第四話「決意」

第四話「決意」

 妙だ。ここ最近、ユーリィの様子がおかしい。妙によそよそしいというか、俺を避けている気がする。
 起こしに来る時も部屋に入って来ないでノックをするだけ。話し掛けても空返事ばかりで、向こうからは全然話し掛けて来ない。こんな事、初めてだ。俺の方から無視を決め込んだり、意地悪をする事はあっても、ユーリィが俺を無視するなんて今まで一度も無かった。凄く苛々する。
 ベッドから起き上がり、部屋を飛び出した。こうなったら、アイツの真意を問い質してやる。階段を駆け降りると、母さんが居た。ソーニャとお喋りをしている真っ最中らしい。ソーニャが先に俺に気付いて声を掛けて来た。丁度良い。ユーリィがどこに居るか確認しておこう。俺の予想では部屋に居る筈だ。訓練の時間以外、アイツはあんまり外に出ない。本を読んだり、勉強するのが好きなんだ。また、ジャンからマグルの本を借りてアイツに貸してやろうかな。ま、その前に今の【微妙な関係】をどうにかする必要があるんだが……。

「おばさん。ユーリィは部屋?」

 案の定、ユーリィは部屋に居るらしい。外に出るとハリーとハーマイオニーが居た。二人の世界に入り込んでやがる。人の家の庭をデートスポット扱いしやがって、腹が立つ。せめて、奴らが部屋で盛んない事を祈るばかりだ。そうなったら、さすがにハリーをここに置いておけなくなる。尤も、今の所は二人共健全な付き合い方をしているらしいがな。
 それにしても、恋人か……。俺だって、女と付き合いたい気持ちはある。この前、パーバティに久しぶりに会ったが、アイツは良い女だ。褐色の肌に大粒の瞳が印象的で、【学年一の美女】の看板に偽り無しだ。腕に押し付けられた時に感じた胸の感触が忘れられない。何となくだが、脈があるんじゃないかと睨んでいる。パーバティを彼女にすれば、ディーン達はきっと羨ましがる事間違い無しだ。
 だって言うのに、俺は結局、彼女をダンスパーティーに誘わなかった。アイツのせいだ。ユーリィが妙に険しい顔をするもんだから、そっちに気がいって、彼女をダンスパーティーに誘い損ねたんだ。

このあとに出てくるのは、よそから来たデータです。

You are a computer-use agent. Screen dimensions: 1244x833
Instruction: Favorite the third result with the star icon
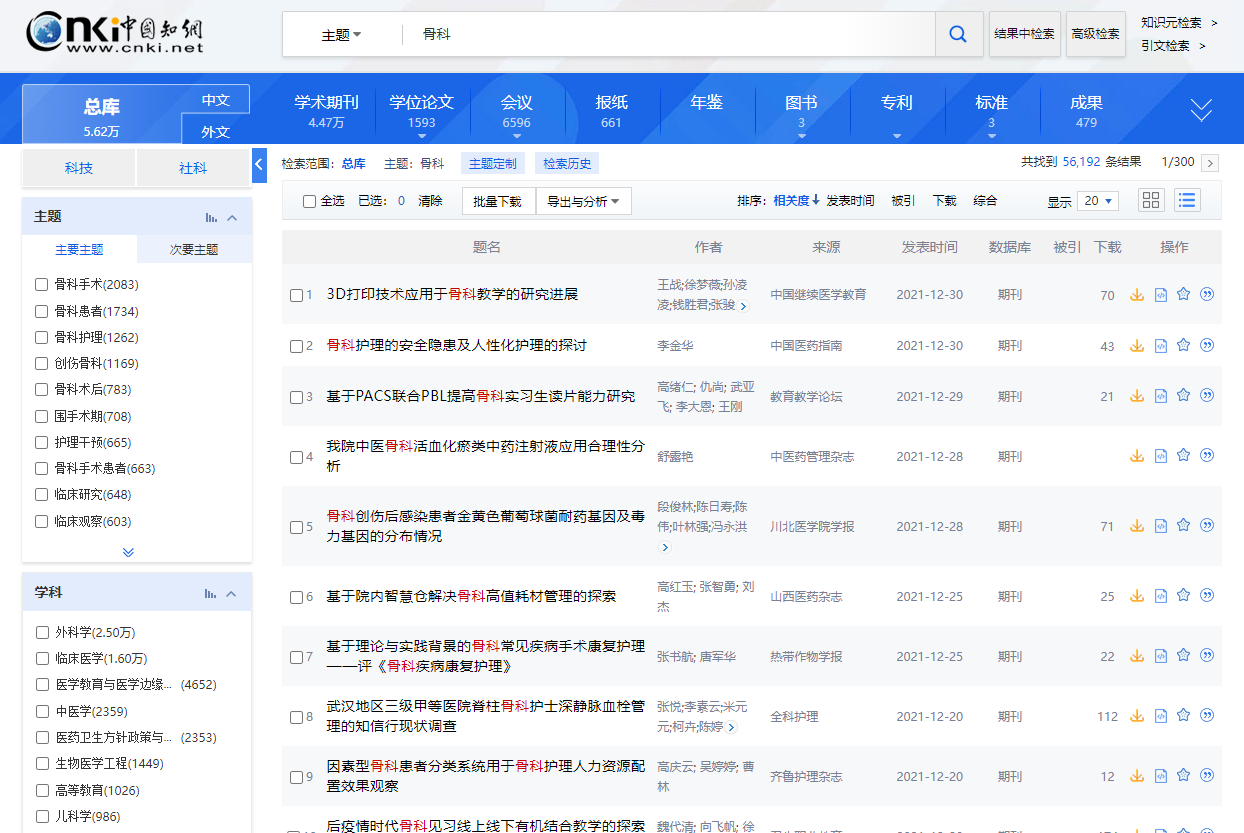click(1183, 396)
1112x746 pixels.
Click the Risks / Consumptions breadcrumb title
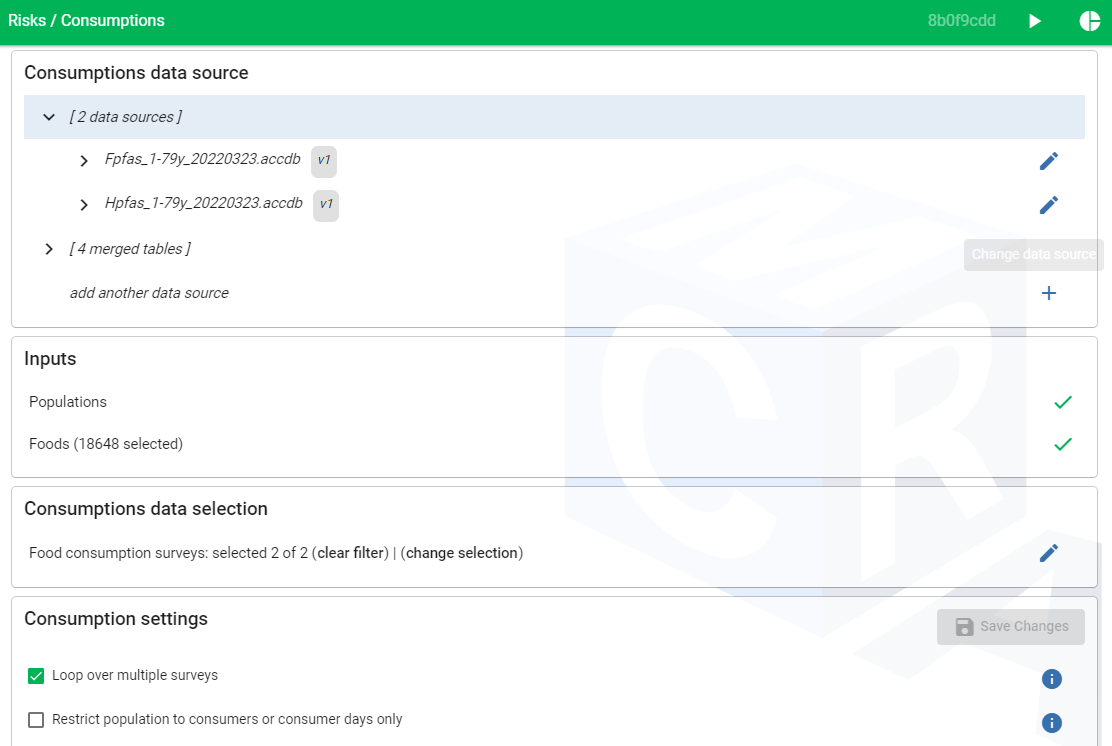[x=86, y=21]
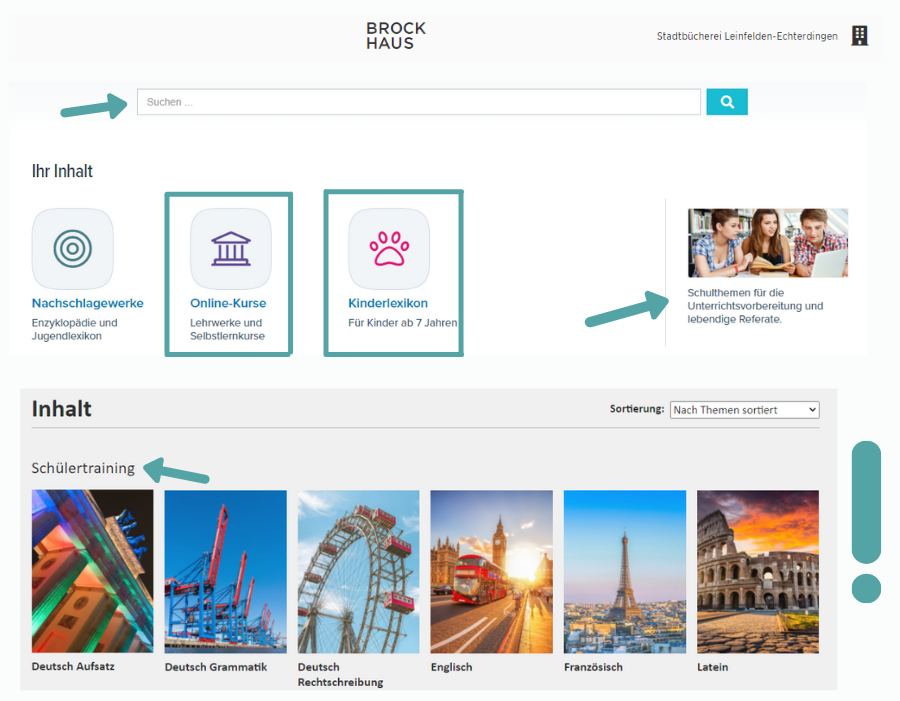This screenshot has width=900, height=701.
Task: Open the Sortierung dropdown menu
Action: coord(744,410)
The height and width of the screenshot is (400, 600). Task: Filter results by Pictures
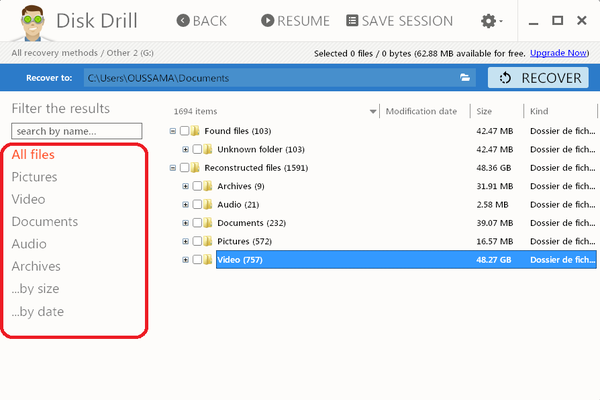(x=34, y=177)
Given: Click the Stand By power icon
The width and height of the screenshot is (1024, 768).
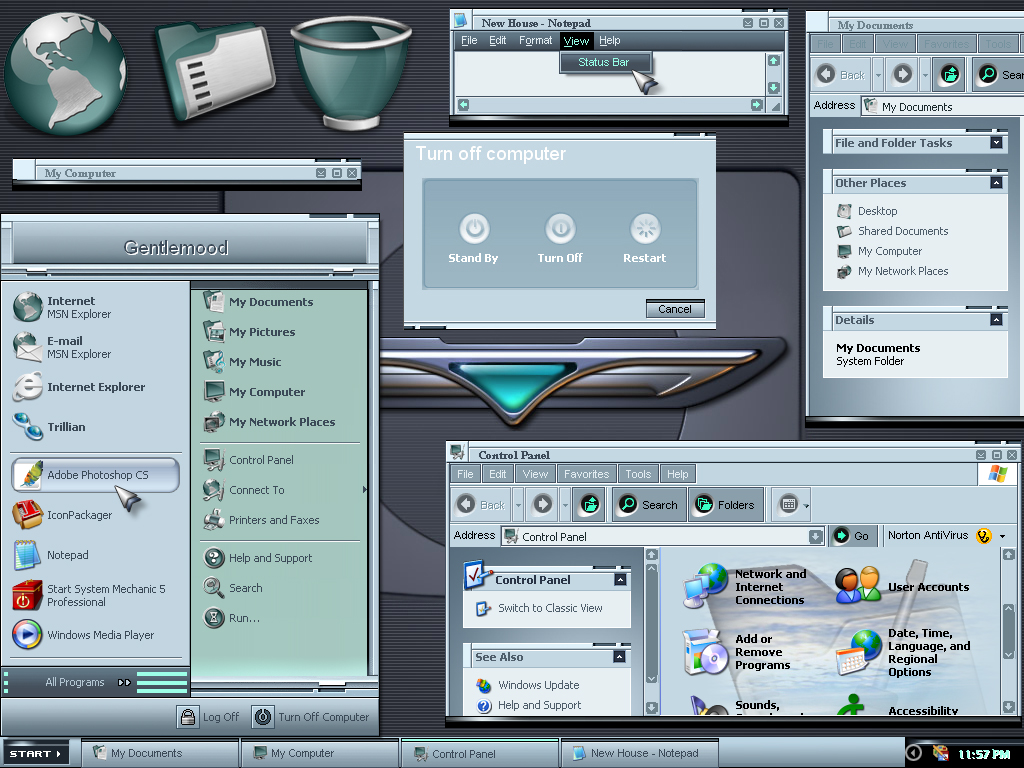Looking at the screenshot, I should [x=474, y=229].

アイツがあんな顔をするなんて初めてだったし……。

「ったく、何だってんだ」
 
 ユーリィの部屋の前に到着すると、何だか少し緊張した。思えば、アイツが俺の部屋に来る事は日常茶飯事だったけど、俺の方からアイツの部屋に行く事は滅多に無かった。昔から俺は部屋の中でジッとしてるのが嫌いな性質だったし、朝はいつもユーリィが先に起きるから俺が起こしに行く事は殆ど無い。
 アホらしい。確かに久しぶりではあるけど、部屋に入るくらいで緊張するなんてどうかしてる。ノックもせずに俺はドラノブを捻った。中に入ると、ユーリィはベッドで横になっていた。寝るにはまだ早い時間だけど、どうやら本を読んでる間に睡魔に襲われたらしい。顔の横に開いたままの本が置いてある。題名は【Wuthering Heights】。ずっと、昔、ユーリィの口から聞いた事がある名前だ。確か、【嵐が丘】という屋敷を舞台にヒースクリフというイカレた男の復習劇だ。何が面白いのか俺にはサッパリ分からないが、ユーリィはこの小説が好きらしい。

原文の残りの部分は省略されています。